Activity
Begin with the line that holds "1003x317 pixels. Task: Click" and retype through the last line of the listing below, exactly; pictures are not part of the copy.

Top of Records to process

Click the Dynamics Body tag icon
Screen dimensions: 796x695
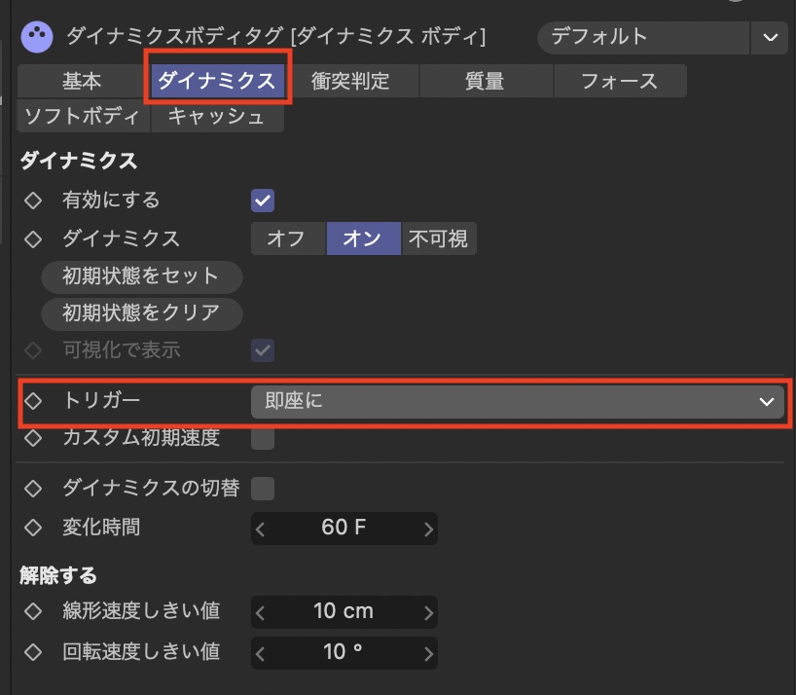(36, 37)
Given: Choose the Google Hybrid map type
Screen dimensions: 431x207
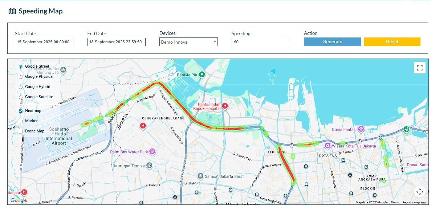Looking at the screenshot, I should coord(21,87).
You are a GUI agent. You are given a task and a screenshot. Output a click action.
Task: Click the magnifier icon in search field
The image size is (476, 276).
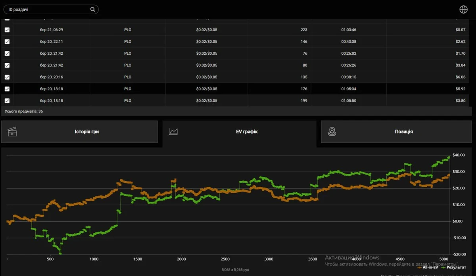tap(93, 10)
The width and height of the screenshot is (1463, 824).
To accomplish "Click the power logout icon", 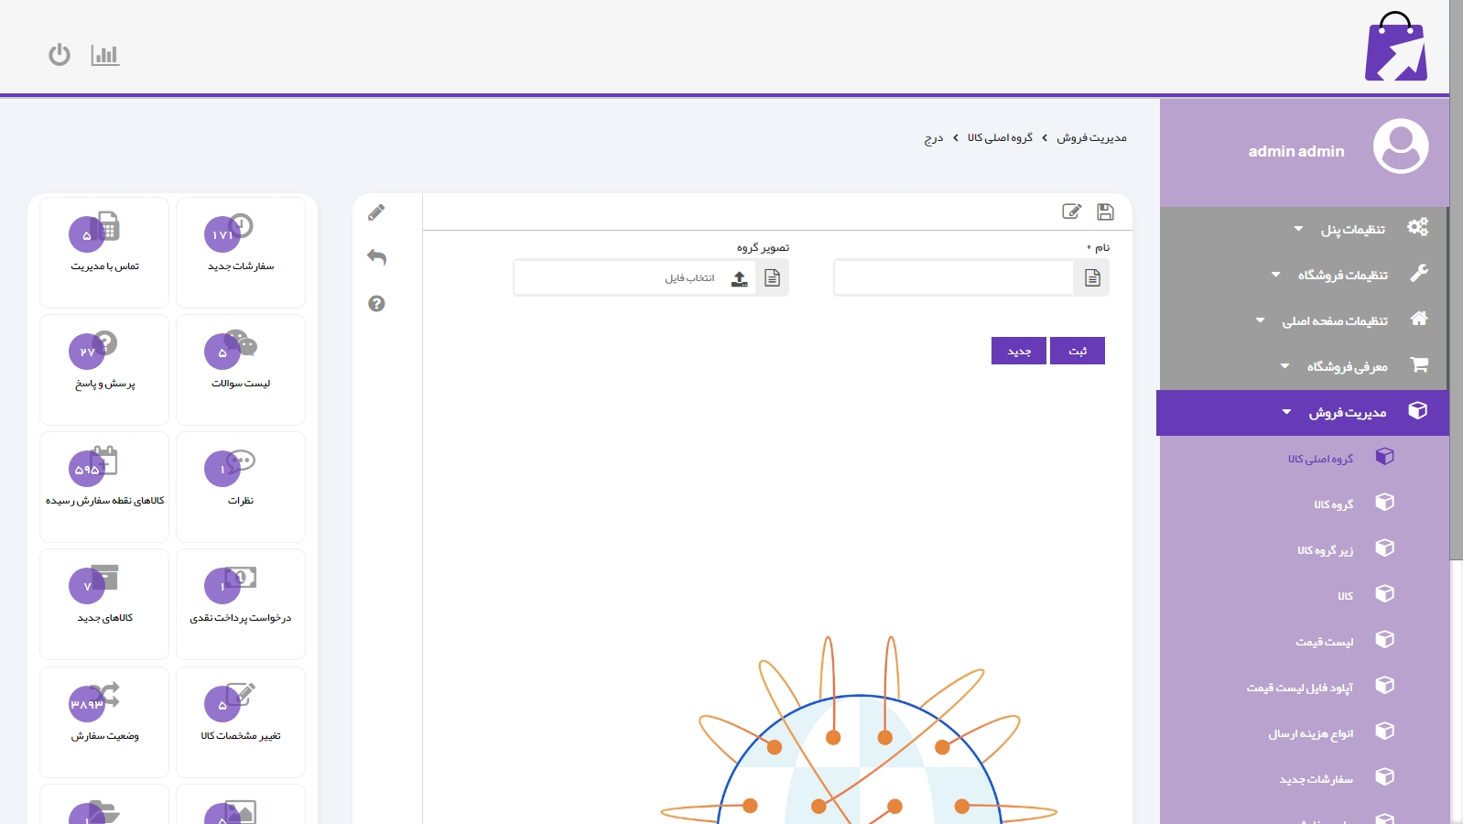I will pos(60,55).
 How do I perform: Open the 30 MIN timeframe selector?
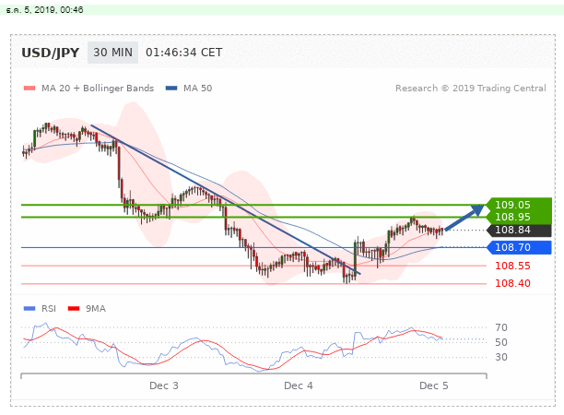point(112,53)
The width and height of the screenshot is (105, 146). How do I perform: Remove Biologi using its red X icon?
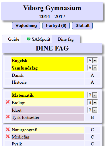pos(8,102)
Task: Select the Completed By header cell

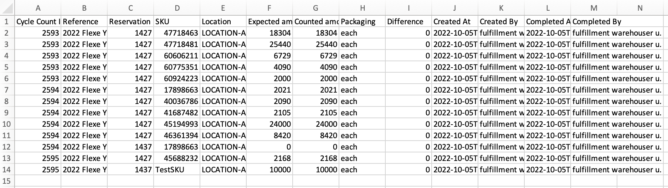Action: [x=594, y=21]
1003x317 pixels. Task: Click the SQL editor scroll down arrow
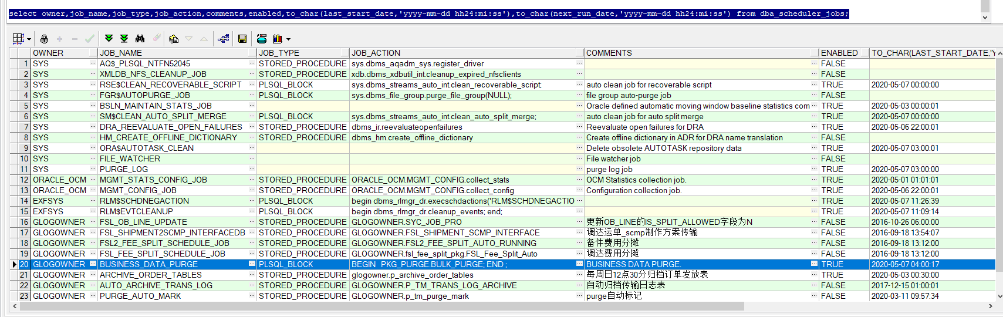pos(985,17)
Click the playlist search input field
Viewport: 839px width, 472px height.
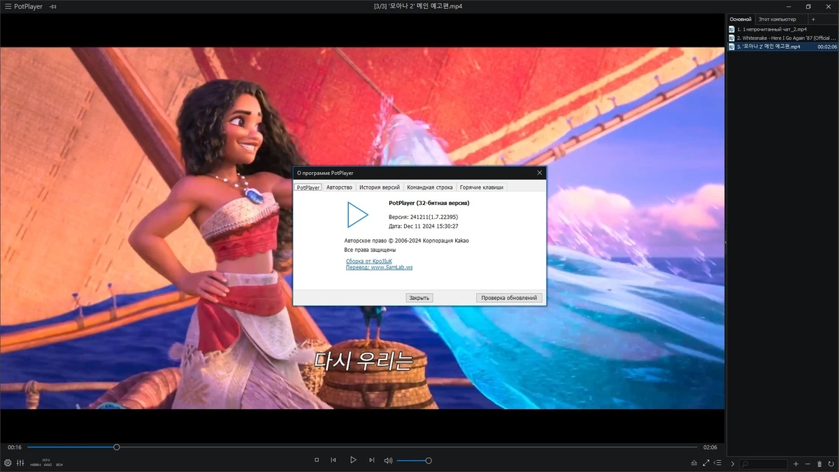click(763, 464)
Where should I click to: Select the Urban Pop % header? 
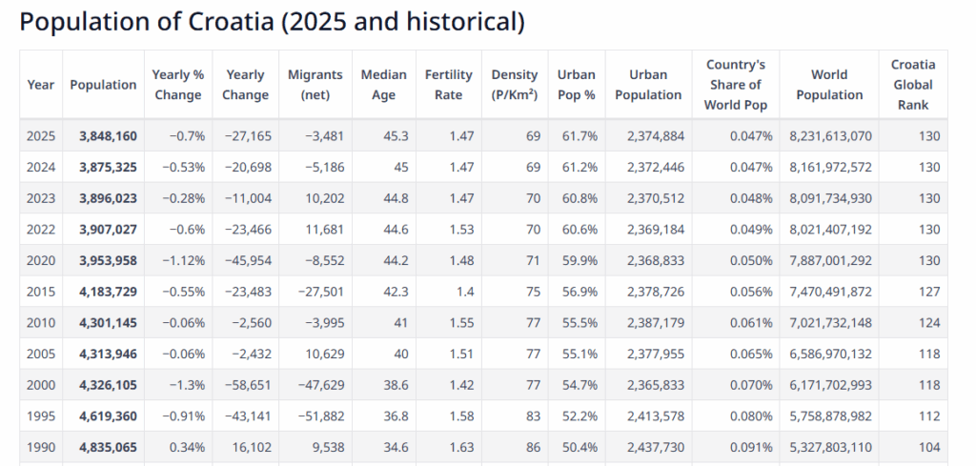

Bottom of Records to process

Task response
1003x317 pixels. Task: Click the SQL editor scroll down arrow
pos(985,17)
Click the playlist search input field
Viewport: 839px width, 472px height.
click(763, 464)
Where should I click to: Select the Urban Pop % header? 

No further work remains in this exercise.